The Old Testament Pseudepigrapha are a grab-bag of ancient works that imitate books of the Hebrew Bible, draw their inspiration from these books, or in some cases (such as parts of the Book of Enoch) narrowly missed being included in the biblical canon. The imaginary visions and adventures of the antediluvian patriarch Enoch and other biblical characters including Moses, Ezra, and Ezekiel, fill the pages of this motley corpus, alongside books and oracles attributed to pagan sages such as Ahiqar and the Sibyl. I cannot help thinking that some of the composers, who often wrote elaborate narratives describing otherworldly journeys and tours of celestial realms, would be pleased to know that their prophecies and proverbs now have a place in that strange, multidimensional hyperspace we call the Internet.

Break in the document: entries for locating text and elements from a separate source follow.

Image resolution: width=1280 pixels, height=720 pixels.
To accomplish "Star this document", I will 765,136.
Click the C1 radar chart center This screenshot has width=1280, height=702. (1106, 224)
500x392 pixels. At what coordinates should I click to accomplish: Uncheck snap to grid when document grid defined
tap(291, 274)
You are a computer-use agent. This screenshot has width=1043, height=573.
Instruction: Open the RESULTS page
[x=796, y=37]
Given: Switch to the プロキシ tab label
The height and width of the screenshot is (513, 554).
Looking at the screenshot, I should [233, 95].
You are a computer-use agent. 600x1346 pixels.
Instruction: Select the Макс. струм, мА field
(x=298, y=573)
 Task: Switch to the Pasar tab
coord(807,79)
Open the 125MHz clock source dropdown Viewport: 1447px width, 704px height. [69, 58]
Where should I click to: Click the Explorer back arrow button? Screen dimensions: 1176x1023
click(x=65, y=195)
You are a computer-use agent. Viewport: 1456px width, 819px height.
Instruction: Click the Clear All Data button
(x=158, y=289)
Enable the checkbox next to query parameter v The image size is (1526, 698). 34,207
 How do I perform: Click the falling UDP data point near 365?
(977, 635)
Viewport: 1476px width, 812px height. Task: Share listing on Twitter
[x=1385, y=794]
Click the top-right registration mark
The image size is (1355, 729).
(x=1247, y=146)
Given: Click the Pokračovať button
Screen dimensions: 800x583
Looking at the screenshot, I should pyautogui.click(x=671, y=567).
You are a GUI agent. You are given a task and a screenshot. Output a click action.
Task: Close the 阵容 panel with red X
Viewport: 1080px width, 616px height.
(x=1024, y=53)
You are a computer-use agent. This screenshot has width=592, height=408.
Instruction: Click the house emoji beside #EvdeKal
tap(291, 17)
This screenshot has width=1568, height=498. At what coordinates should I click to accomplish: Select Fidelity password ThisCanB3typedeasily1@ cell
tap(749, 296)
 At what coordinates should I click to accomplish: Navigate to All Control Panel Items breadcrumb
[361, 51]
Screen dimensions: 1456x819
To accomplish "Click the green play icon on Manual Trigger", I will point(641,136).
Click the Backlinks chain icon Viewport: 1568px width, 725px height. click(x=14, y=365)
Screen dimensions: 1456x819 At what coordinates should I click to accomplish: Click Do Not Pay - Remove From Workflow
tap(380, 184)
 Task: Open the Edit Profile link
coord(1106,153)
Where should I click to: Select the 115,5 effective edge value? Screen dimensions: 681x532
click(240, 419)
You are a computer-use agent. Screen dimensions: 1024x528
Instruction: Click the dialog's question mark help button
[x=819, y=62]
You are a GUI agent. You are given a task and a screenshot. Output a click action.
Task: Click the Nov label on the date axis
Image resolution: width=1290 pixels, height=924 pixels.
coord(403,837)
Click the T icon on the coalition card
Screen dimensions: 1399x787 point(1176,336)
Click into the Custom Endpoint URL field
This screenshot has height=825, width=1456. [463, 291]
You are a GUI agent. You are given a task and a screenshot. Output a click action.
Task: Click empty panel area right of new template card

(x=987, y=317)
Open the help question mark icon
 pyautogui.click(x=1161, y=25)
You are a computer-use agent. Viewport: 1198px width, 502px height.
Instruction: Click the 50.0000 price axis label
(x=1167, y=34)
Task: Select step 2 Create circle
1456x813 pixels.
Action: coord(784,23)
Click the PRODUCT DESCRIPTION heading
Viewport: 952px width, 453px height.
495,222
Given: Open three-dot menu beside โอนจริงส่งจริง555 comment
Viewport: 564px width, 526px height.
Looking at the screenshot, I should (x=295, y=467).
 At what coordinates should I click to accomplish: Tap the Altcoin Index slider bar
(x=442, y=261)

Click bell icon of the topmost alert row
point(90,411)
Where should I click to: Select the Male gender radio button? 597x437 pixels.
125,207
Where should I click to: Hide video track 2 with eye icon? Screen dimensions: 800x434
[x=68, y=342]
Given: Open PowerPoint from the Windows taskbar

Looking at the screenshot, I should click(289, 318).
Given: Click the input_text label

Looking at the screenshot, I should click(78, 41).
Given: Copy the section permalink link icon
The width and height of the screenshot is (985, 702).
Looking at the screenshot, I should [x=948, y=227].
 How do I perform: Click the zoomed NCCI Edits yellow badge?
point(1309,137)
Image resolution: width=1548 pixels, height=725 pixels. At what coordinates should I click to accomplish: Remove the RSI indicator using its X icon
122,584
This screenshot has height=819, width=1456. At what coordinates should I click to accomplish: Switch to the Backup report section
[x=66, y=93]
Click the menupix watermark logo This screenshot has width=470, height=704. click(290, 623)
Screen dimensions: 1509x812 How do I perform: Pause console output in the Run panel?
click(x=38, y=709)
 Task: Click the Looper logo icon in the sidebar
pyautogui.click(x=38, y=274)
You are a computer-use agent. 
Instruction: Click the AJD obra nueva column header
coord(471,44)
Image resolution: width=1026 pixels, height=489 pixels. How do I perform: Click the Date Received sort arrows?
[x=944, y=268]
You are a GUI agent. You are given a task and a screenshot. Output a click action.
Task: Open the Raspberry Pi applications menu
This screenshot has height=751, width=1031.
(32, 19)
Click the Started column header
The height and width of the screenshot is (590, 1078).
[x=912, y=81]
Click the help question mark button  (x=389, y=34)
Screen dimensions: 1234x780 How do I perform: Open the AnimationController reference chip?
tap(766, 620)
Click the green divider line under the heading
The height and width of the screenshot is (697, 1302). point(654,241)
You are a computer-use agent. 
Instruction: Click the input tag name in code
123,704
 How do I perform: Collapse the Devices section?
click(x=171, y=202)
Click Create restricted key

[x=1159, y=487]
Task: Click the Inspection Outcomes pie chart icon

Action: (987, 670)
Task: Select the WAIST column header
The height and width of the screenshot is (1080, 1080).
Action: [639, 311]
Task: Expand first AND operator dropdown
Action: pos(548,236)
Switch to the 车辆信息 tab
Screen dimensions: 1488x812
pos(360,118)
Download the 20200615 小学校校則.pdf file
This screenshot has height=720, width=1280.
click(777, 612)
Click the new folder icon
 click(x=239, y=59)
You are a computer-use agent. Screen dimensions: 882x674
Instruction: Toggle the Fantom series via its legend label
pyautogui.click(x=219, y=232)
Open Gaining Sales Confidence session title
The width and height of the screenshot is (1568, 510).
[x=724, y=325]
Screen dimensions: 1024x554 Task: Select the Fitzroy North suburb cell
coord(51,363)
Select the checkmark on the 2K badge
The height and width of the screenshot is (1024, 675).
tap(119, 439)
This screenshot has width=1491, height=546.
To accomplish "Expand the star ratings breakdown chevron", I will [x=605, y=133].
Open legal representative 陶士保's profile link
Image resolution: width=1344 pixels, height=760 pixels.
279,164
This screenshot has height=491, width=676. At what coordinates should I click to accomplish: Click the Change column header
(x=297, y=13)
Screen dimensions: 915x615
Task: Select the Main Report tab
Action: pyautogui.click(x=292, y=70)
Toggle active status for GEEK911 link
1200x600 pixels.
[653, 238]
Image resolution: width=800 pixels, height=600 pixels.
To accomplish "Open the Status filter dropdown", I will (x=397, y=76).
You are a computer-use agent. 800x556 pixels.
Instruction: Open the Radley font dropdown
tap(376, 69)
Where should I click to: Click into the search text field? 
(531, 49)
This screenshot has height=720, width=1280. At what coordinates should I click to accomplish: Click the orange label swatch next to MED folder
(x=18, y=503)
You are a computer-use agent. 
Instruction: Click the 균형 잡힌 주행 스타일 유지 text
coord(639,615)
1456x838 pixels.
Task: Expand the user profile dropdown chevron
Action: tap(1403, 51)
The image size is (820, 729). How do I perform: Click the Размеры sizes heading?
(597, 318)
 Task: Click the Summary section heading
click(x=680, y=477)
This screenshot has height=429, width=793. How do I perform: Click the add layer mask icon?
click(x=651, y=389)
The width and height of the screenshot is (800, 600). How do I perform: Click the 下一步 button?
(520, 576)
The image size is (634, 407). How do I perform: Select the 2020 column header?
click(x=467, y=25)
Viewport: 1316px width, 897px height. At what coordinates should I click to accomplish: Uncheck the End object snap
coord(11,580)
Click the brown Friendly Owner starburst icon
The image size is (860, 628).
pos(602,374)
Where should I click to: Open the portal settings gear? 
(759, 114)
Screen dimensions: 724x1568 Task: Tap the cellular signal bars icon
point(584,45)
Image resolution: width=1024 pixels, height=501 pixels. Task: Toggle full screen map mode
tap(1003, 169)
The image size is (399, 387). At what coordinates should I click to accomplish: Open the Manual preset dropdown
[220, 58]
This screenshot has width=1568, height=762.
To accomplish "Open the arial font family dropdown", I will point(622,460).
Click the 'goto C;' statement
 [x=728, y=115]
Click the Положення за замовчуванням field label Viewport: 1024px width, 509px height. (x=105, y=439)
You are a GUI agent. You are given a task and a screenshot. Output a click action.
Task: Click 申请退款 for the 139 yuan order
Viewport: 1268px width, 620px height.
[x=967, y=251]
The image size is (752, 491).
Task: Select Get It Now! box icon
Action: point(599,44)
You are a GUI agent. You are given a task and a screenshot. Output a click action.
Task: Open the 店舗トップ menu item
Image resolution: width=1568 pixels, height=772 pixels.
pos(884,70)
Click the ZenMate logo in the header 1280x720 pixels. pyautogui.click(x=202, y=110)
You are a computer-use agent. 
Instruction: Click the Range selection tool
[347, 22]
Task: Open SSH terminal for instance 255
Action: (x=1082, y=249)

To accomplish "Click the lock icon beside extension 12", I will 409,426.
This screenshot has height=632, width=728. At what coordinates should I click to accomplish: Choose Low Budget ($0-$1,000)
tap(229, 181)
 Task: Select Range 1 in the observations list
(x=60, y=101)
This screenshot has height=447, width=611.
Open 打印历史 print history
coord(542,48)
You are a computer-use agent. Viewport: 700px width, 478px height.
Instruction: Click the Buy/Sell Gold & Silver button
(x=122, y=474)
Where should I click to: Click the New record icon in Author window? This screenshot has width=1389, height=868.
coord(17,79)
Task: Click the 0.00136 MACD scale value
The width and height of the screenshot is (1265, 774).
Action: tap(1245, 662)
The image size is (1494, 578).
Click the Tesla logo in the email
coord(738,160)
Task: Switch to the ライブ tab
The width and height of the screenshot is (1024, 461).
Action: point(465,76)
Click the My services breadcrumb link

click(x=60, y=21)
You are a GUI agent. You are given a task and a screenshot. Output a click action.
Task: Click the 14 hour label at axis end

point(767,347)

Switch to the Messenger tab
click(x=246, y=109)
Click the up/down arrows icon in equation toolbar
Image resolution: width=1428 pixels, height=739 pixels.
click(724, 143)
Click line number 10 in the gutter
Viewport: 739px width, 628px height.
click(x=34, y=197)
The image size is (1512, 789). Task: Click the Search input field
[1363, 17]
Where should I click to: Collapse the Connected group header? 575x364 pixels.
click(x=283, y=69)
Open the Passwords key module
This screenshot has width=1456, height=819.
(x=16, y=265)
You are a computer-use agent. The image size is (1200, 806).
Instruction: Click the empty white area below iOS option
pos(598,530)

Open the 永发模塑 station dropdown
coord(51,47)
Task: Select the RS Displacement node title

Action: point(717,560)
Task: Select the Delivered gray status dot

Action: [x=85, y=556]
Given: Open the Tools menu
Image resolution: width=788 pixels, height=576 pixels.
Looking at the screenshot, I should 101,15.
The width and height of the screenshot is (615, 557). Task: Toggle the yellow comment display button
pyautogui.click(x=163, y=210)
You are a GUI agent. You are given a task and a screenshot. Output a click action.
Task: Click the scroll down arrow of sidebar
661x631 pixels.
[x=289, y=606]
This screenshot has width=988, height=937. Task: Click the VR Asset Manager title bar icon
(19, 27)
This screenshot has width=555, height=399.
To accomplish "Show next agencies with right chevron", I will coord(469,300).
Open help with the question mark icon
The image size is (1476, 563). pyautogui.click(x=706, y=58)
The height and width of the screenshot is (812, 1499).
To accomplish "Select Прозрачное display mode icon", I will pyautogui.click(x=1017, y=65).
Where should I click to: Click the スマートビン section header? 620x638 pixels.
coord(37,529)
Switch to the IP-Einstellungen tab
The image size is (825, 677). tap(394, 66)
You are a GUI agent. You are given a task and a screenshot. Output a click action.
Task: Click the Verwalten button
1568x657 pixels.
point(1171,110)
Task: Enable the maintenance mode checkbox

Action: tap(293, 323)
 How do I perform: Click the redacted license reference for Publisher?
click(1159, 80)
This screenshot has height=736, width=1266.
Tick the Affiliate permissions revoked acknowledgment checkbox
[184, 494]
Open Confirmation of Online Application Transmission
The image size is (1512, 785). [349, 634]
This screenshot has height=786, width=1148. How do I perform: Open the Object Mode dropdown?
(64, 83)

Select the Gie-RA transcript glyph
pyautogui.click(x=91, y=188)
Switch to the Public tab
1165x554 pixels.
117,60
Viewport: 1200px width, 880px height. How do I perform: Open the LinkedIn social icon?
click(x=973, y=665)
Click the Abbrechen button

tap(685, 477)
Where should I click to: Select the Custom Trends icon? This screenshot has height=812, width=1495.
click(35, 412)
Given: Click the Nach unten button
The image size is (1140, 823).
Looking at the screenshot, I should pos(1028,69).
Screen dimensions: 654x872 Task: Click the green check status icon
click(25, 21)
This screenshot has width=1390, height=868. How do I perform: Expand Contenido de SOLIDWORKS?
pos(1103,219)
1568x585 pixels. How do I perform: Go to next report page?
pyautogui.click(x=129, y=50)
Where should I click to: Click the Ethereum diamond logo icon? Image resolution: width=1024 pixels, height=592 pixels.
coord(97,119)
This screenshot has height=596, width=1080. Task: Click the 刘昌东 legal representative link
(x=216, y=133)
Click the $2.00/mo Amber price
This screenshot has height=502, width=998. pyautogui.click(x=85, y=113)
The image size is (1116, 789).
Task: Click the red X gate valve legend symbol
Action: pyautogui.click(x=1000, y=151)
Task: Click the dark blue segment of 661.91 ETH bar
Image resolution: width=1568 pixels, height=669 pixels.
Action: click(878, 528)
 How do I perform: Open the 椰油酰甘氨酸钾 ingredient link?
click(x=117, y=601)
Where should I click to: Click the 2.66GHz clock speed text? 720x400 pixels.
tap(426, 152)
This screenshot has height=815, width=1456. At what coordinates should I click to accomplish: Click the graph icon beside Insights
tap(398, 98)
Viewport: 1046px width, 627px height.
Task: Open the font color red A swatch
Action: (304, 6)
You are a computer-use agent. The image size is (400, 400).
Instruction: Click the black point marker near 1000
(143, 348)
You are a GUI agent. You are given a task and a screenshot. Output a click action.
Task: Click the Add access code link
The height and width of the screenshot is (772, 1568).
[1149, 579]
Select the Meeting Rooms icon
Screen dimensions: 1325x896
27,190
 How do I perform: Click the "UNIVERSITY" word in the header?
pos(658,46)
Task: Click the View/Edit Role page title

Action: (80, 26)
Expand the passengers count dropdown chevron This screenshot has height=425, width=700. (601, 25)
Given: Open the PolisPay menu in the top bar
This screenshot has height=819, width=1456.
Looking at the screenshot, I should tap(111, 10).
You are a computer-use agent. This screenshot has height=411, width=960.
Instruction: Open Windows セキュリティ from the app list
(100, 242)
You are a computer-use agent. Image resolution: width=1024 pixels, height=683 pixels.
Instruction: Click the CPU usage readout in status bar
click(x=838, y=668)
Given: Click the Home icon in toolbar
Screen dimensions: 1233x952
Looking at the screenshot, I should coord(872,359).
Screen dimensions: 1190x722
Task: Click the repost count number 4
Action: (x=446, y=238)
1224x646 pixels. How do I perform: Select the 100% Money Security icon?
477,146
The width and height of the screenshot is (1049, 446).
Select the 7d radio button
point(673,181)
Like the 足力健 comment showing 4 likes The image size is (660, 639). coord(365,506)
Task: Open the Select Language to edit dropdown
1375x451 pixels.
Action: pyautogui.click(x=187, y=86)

Although the Pseudepigrapha have received serious scholarly study since the eighteenth century, it has only been in the last generation that the critical importance of these texts for understanding the biblical world and the world of late antiquity has been fully recognized, and as a result the scholarly output on the corpus has burgeoned. My new course module DI3216, 'The Old Testament Pseudepigrapha', which I taught for the first time in the Spring Semester of 1997 at the Divinity School of the University of St. Andrews, is one of the few undergraduate survey courses entirely devoted to this literature. But apart from content, this module was on the cutting edge in another way. As far as I can determine, it was the first undergraduate humanities course in Britain to be taught both as a regular seminar and as an international discussion list on the Internet, complete with supporting World Wide Web pages.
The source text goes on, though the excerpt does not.